2005 design (Unity in Diversity) 

The first ₹10 coin minted in 2005 had a diameter of 27 mm and featured the lettering "भारत" and "INDIA" on the top, with Lion capital with 'Satyameva Jayate' in Hindi below at left, and the date of mint below it on the obverse. On the reverse of the coin it featured the "Four heads sharing a common body" – cross with a dot in each quadrant in the center, with the lettering "दस रुपये" and "TEN RUPEES" on the outer ring.

2008 design (Connectivity & Technology) 

The second design featured two horizontal lines. The coin featured the lettering "भारत" and "INDIA" on the top, with Lion Capital in the middle and year of printing at bottom on the obverse. The reverse of the coin featured 15 notches and numeral 10 in the middle and at below line the word Rupees in English and रुपये in Hindi was written.
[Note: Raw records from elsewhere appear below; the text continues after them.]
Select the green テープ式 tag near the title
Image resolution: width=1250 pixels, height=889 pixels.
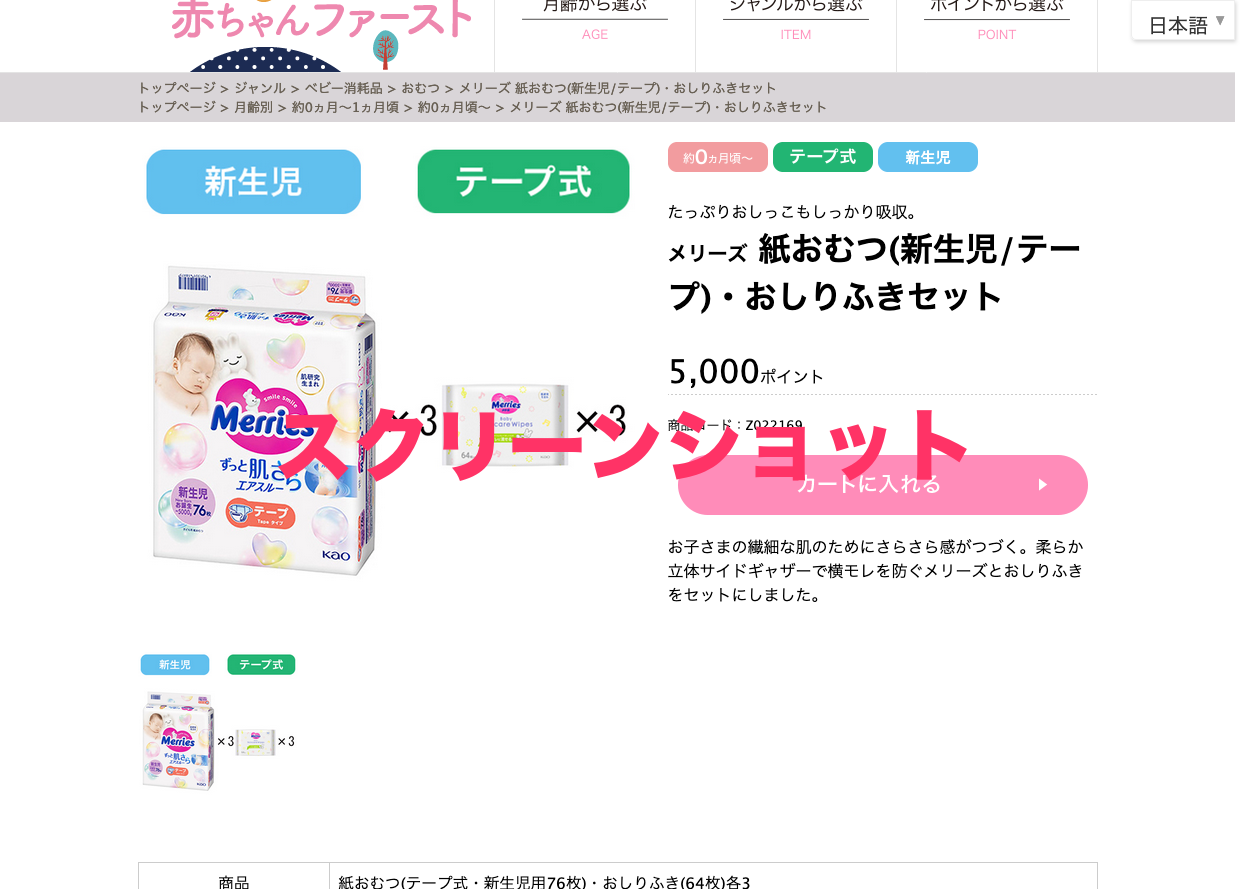pos(823,157)
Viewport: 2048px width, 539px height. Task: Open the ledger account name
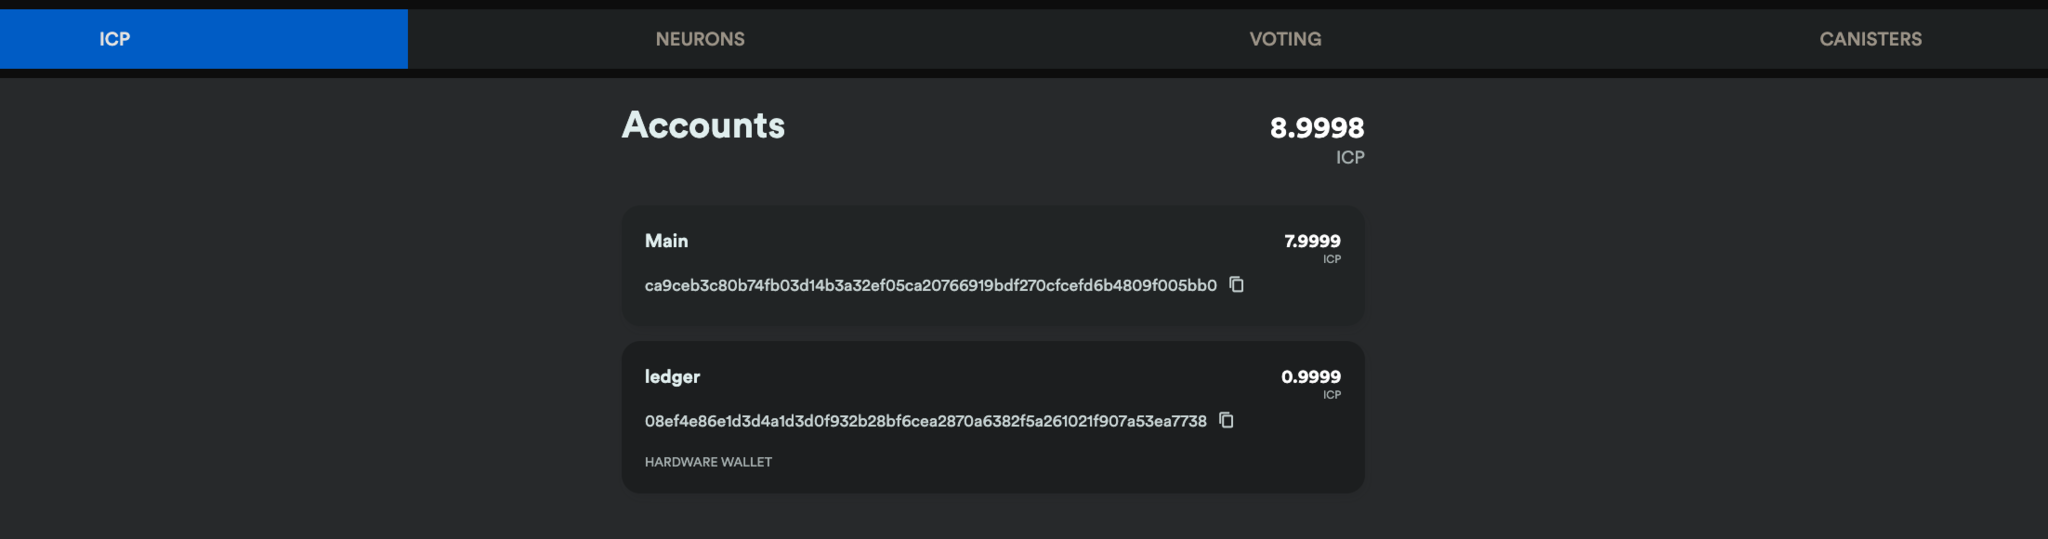[x=672, y=377]
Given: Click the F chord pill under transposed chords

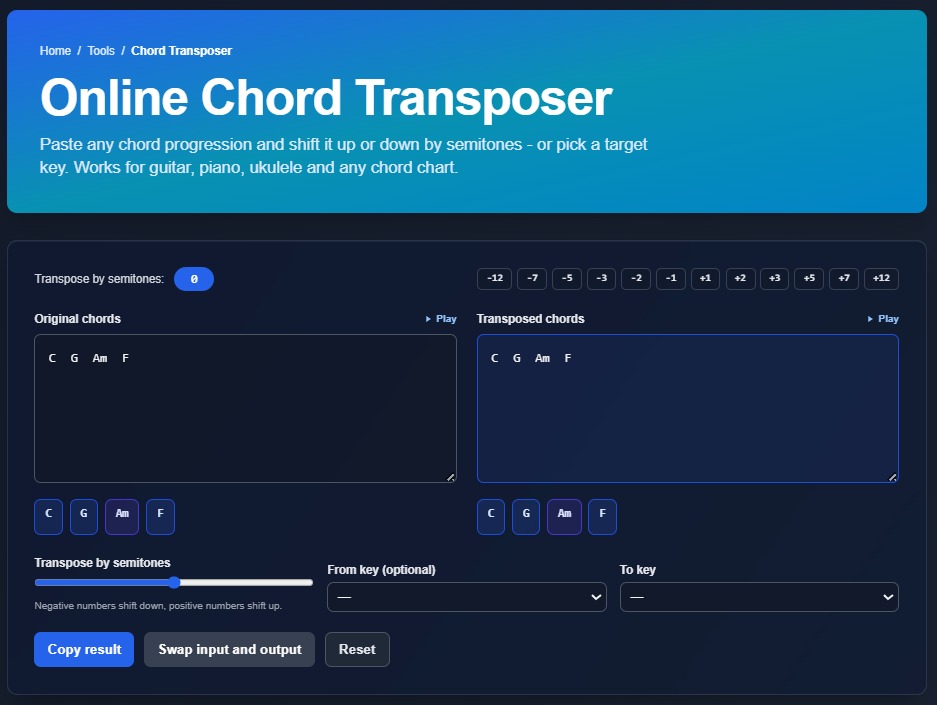Looking at the screenshot, I should [601, 516].
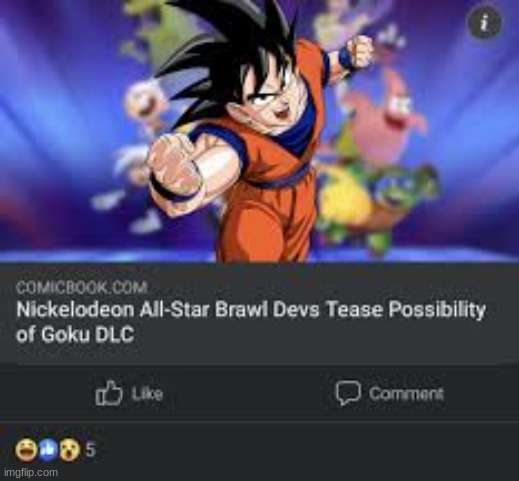
Task: Open the Nickelodeon All-Star Brawl headline
Action: pos(250,310)
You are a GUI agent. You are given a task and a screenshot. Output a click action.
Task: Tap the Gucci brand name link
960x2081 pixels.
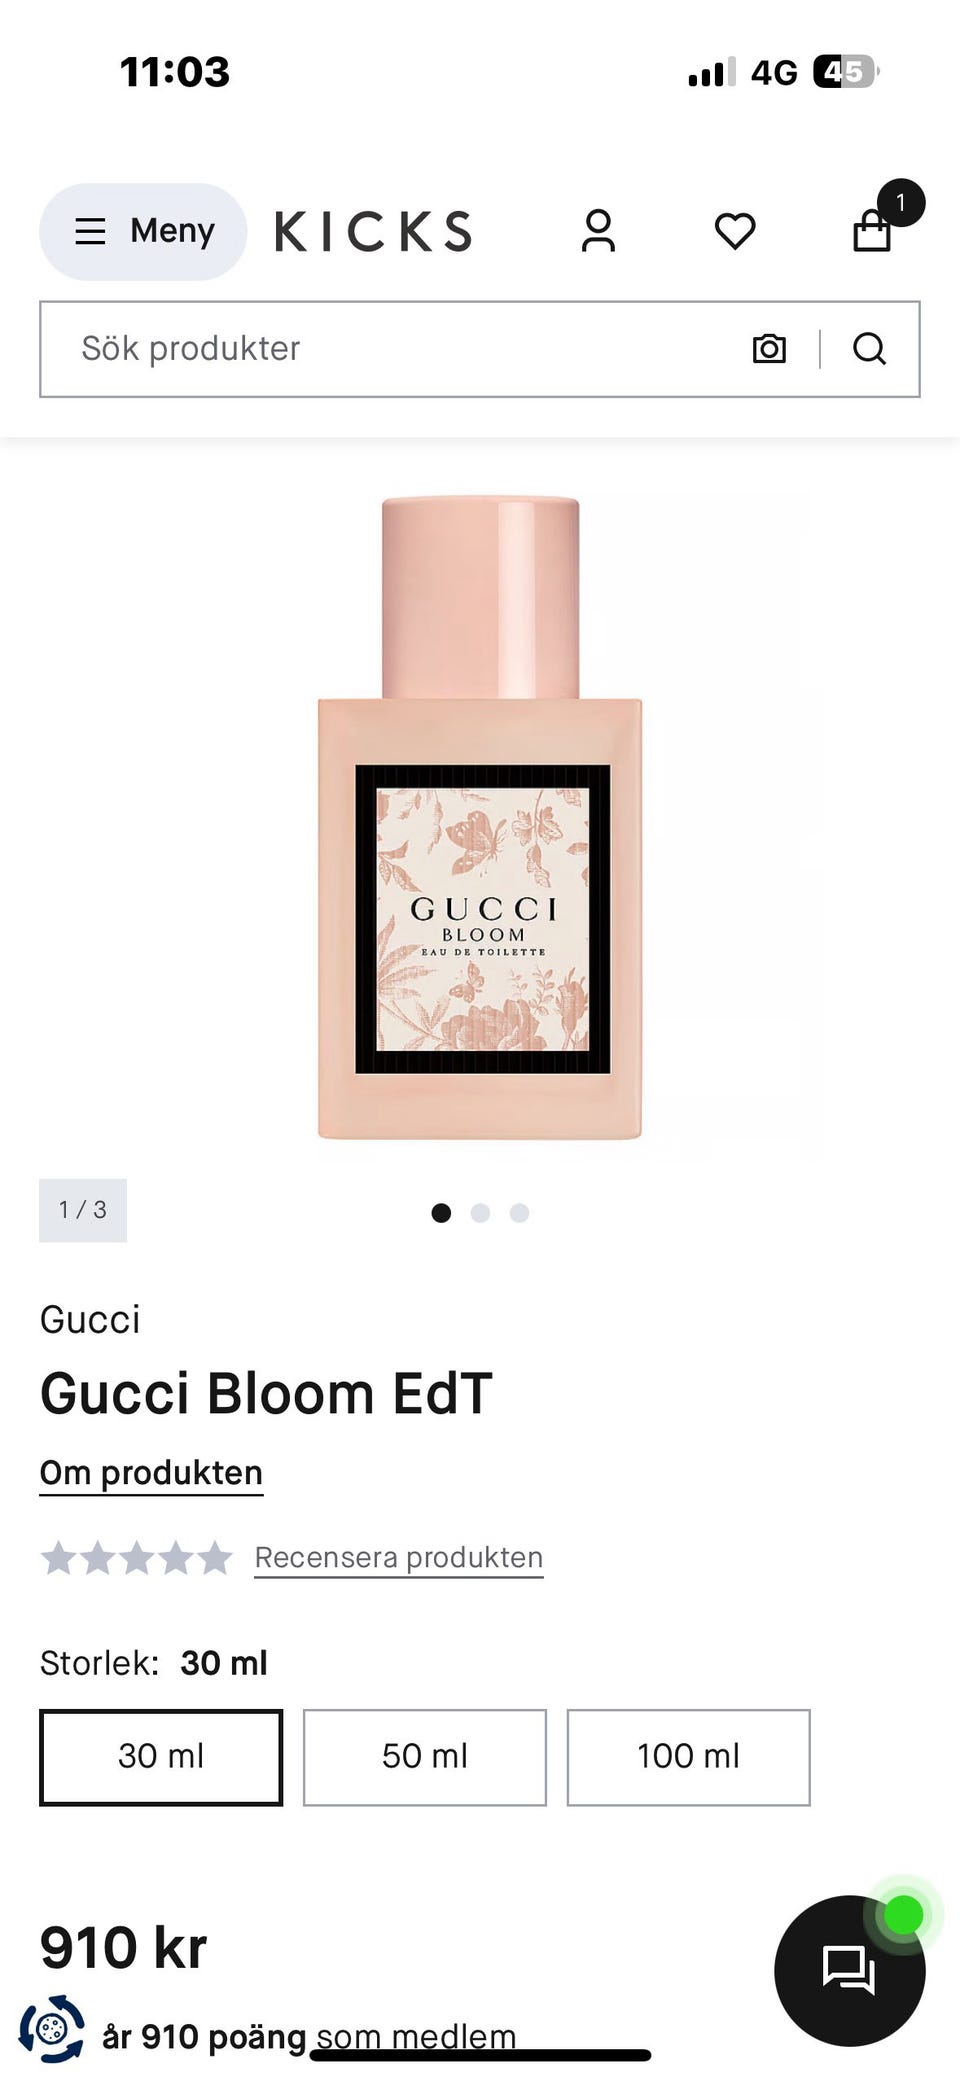tap(90, 1319)

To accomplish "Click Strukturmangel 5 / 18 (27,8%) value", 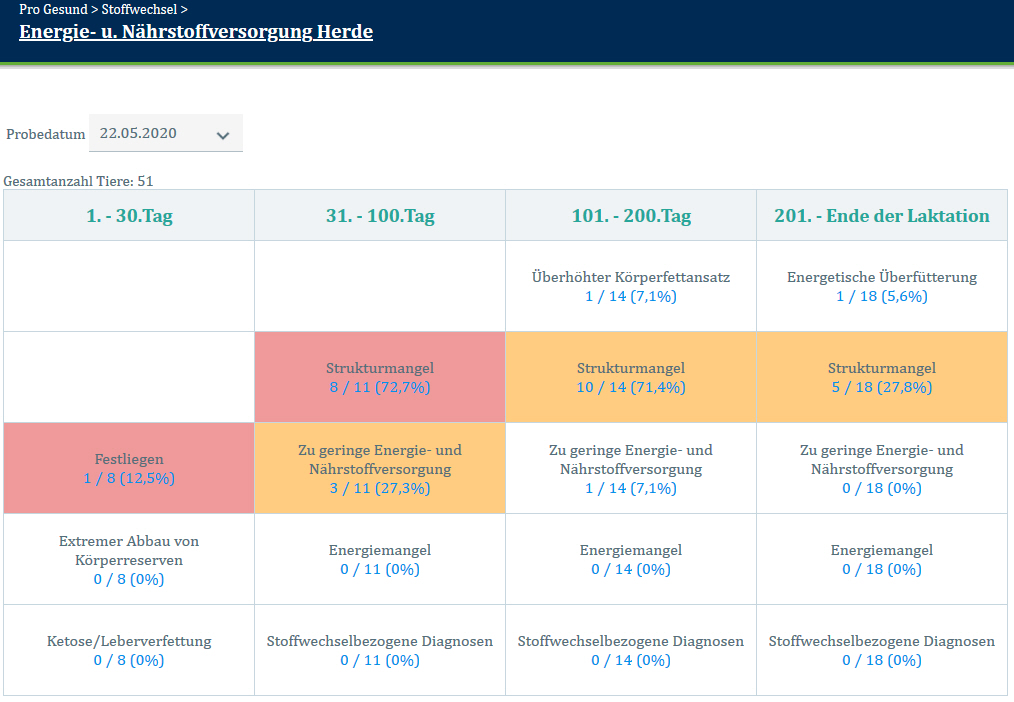I will (882, 387).
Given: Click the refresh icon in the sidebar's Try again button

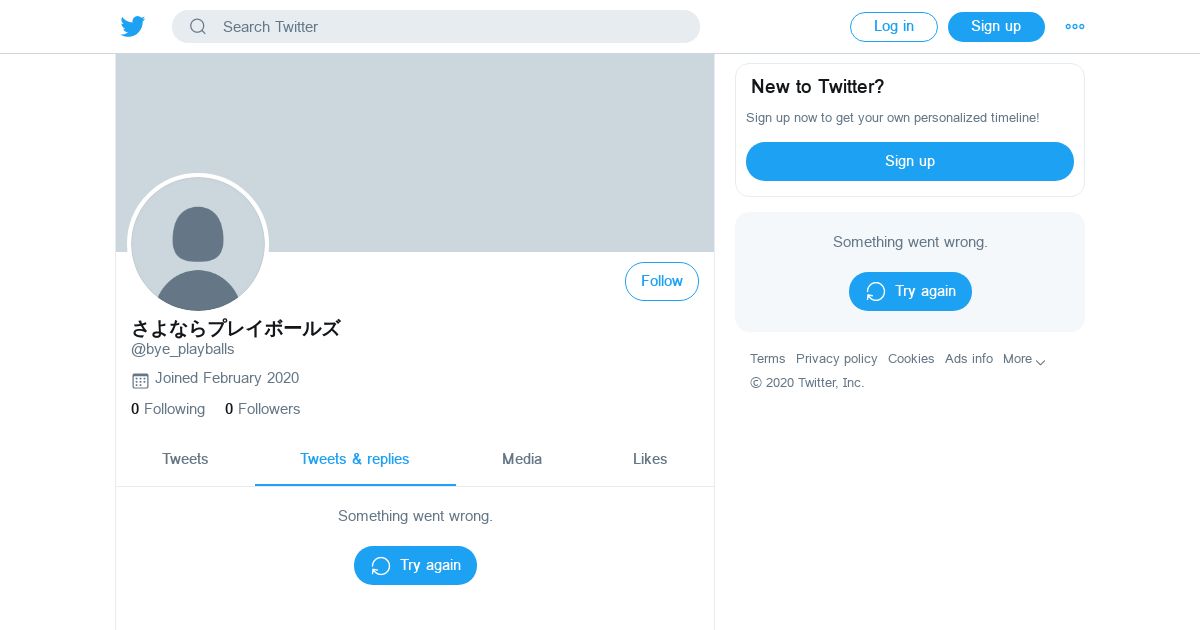Looking at the screenshot, I should point(876,292).
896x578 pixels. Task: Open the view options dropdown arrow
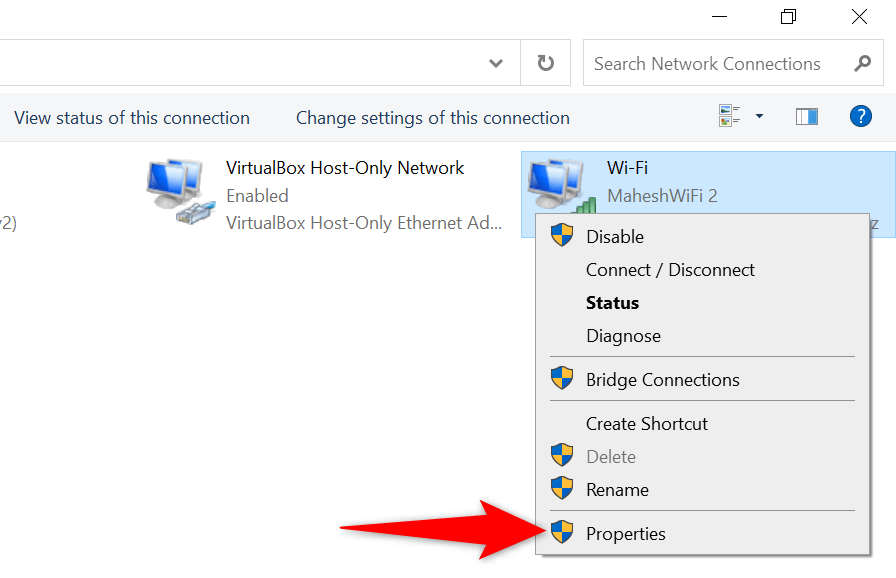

This coin is rumored to be a fake one due to chaos on social media. However, the Reserve Bank of India (RBI) issued an official statement to address these rumors declaring that the old the design prior to 2011 is valid and is legal tender.

2011 design

The third design of the ₹10 coin, minted since 2011 features the lettering "भारत" on left and "INDIA" on right on the outer rings
, and the year of mint and mint mark below. At the center part of the coin's obverse is the Lion capital with the lettering "सत्यमेव जयते" below it. On the reverse it features 10 notches with the  sign below it, and the number 10 below the  sign.

2019 design

The fourth design of the ₹10 coin, minted since 2019, featured the Lion capital, the lettering "सत्यमेव जयते" in the center plug and the lettering "भारत" on left and "INDIA" on right on the outer ring. On the reverse side of the coin is the number 10 below the  currency sign, the year of issue and eight stylized grain stalks. Designed with the help of student of National Institute of Design, Ahmedabad.

₹10 coin

Mintmark
The mintmark is featured at the bottom on the obverse of the ₹10 coin.
 ⧫ (small dot/diamond) = Mumbai
 ° (circular dot) = Noida
 ⋆ (star) = Hyderabad
 (no mintmark) = Kolkata

Fake coin rumour

In July 2016, some shopkeepers in India were reported to be refusing to accept the 10 coin entirely, the result of a rumour circulating on social media. It was initially claimed that coins with a 15 notch reverse design lacking the '₹' symbol were fake, compared to the 10 notch version using the symbol introduced in 2011.

It was later clarified by the Reserve Bank of India (RBI) that the "alleged fake" coin was the earlier 2008 design, which predated the adoption of the '₹' symbol in 2010, and was still in legal circulation, along with the 2011 design and those refusing to accept it could face legal action.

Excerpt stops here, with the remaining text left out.